→ Task instructions
Beginning with the line that contains "1142x645 pixels. How", copy each remaining line of the data below exactly.
________
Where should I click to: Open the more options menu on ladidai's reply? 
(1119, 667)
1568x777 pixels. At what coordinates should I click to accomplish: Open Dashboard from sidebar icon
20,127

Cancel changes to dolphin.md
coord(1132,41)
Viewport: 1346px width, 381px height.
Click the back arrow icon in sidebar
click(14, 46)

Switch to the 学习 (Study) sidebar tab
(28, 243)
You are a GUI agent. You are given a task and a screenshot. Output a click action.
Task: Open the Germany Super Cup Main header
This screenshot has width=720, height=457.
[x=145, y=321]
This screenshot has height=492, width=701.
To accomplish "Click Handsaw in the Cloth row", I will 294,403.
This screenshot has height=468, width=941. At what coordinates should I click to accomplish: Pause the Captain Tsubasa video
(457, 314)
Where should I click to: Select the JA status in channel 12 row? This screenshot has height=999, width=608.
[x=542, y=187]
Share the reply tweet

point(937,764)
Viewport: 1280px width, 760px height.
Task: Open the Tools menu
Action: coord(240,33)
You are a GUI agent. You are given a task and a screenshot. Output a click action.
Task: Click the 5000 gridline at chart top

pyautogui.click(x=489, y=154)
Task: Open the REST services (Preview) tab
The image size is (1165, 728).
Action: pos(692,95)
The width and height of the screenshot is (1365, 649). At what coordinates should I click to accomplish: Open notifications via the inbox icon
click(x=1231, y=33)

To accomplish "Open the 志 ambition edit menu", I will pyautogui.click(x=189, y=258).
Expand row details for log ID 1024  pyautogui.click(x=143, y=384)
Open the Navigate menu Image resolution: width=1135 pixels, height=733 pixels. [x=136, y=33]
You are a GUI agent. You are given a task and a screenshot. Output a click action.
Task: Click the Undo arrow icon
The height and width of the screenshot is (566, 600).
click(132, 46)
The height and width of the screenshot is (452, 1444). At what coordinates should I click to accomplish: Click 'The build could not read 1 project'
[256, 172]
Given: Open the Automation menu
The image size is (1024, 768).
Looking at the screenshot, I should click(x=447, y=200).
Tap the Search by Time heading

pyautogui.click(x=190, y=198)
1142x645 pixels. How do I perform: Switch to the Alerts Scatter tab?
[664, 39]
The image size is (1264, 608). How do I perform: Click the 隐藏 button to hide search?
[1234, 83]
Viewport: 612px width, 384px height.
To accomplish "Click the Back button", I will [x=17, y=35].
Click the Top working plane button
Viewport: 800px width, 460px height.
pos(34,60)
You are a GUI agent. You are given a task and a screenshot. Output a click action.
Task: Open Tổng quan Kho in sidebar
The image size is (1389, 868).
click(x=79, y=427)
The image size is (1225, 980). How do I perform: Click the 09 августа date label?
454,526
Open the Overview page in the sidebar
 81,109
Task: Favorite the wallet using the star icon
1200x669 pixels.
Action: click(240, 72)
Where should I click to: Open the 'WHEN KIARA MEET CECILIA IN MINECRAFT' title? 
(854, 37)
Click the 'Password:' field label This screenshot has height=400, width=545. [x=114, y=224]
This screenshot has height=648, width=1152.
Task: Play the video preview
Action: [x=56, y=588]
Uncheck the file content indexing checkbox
________
→ Finished exercise
1142x645 pixels. How do I perform: Switch to the Alerts Scatter tab?
[664, 39]
The image size is (1264, 608). How do I perform: Click the 隐藏 button to hide search?
[1234, 83]
Viewport: 612px width, 384px height.
To accomplish "Click the Back button", I will [x=17, y=35].
Click the Top working plane button
Viewport: 800px width, 460px height.
pos(34,60)
You are a GUI agent. You are given a task and a screenshot. Output a click action.
Task: Open Tổng quan Kho in sidebar
The image size is (1389, 868).
click(x=79, y=427)
The image size is (1225, 980). How do I perform: Click the 09 августа date label?
454,526
Open the Overview page in the sidebar
 81,109
Task: Favorite the wallet using the star icon
1200x669 pixels.
Action: click(240, 72)
Where should I click to: Open the 'WHEN KIARA MEET CECILIA IN MINECRAFT' title? 
(854, 37)
Click the 'Password:' field label This screenshot has height=400, width=545. [x=114, y=224]
This screenshot has height=648, width=1152.
Task: Play the video preview
Action: [x=56, y=588]
Uncheck the file content indexing checkbox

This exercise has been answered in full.